Out of all of this, John Santore expresses the confusion of a nation that believes in Barack Obama and his message, but thinks the way that things are being done, both by him and by others, is wrong. Instead of the “well, he’s not bright enough to do it right” image that followed the last administrator around, people are finding different reasons to attribute to the failure or off-trackness of the current one. We still believe in change. But we’re not sure whether his change will be good or bad, maybe. Mr. Blankley is more pessimistic, accusing the President of rhetorical misrepresentation of Republicans and people who don't go along with him 100%, presenting himself as the only respectable person in Washington. Mr. Lambro agrees here, believing that Mr. Obama is not acknowledging that his opponents have reasoned and real objections to his plan, based on their belief that the attempt to spend into economic success didn’t work (even though FDR did drop unemployment 6 percent with his programs). Ms. Malkin goes the furthest along, accusing Barack Obama of meddling in people's bad financial decisions, using our money to pay for it, and playing it as helping the populace, instead of the wasteful spending it is.

Elsewhere, the markets shrugged at the Treasury Secretary's new bank plan, after an initial drop with skepticism as the word. (Or, if the WSJ, hostility with alternatives. Twice around.) Mr. Wolf feels the new plan is a serious failure because it tries to answer the optimistic question, when it should be pessimistic. The consensus seems to be that the Treasury Secretary spoke before he had all his facts, or even a plan, in place, for which the markets naturally fell in fear.

Mr. Vodicka says the U.S. should build missile defense in the Czech Republic and Poland to spite Russia and keep the happy U.S. sentiment alive, instead of letting Russia think that it can dictate the policies of the nations in Eastern Europe.

The WSJ creis "Shock! Horror!" at an unscripted moment where journalists who were selected to ask questions weren't there - conveniently ignoring that the last administrator’s press secretary deliberately placed reporters in a region he called "Siberia" and directed the administrator not to call on them.

And, finally, Mr. Williams believes that all of this stimulus discussion, and most of what the federal government does, is totally against the Constitution, and that FDR was responsible for it with the way he molded the Supreme Court to get his programs passed, leaving us to wonder what sort of states the states would be in if his view of the world prevailed. Would we have insolvent states, or some that have decent roads and some that suck, or schools that are good and bad? Sounds like a great alternate history book.
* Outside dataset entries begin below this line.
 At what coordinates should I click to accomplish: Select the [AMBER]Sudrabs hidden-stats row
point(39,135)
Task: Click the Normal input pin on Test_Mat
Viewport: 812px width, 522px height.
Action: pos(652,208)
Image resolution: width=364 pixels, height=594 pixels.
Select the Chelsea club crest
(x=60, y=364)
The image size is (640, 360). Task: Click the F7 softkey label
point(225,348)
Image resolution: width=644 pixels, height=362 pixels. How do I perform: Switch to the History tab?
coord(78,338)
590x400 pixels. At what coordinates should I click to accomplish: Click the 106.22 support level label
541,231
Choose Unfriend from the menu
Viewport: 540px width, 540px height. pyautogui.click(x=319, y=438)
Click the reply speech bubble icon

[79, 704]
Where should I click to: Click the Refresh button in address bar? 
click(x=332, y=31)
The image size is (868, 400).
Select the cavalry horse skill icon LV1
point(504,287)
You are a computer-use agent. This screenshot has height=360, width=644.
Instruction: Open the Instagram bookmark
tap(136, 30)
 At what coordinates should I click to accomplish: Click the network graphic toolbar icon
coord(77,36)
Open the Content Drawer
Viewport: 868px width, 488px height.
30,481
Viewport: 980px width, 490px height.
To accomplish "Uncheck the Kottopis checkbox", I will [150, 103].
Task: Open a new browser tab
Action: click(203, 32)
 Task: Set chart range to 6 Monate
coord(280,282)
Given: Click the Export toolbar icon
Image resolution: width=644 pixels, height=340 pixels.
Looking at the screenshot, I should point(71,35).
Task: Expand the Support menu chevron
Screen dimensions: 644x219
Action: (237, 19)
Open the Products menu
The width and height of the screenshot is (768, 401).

Into technology, where Twitter helps people find jobs and network, people design street vehicles that look remarkably like starfighters, robots that provide a telepresence at the office, helmets that can read preferences without having to train people on using brainwaves, and stackable memory systems, while simulating early phases of the universe, trying to find ways of knocking the Kindle off its e-book perch, and finding quantum mechanics in biological processes, which is making the biology part kind of nervous. And we’re also trying to devise experiments that say richer students have ruder body language than poorer ones, based on their interest and engagement in conversation. Oh, yes, and turning beer waste into fish food.

And at the end, a lot of Stairway to Heaven.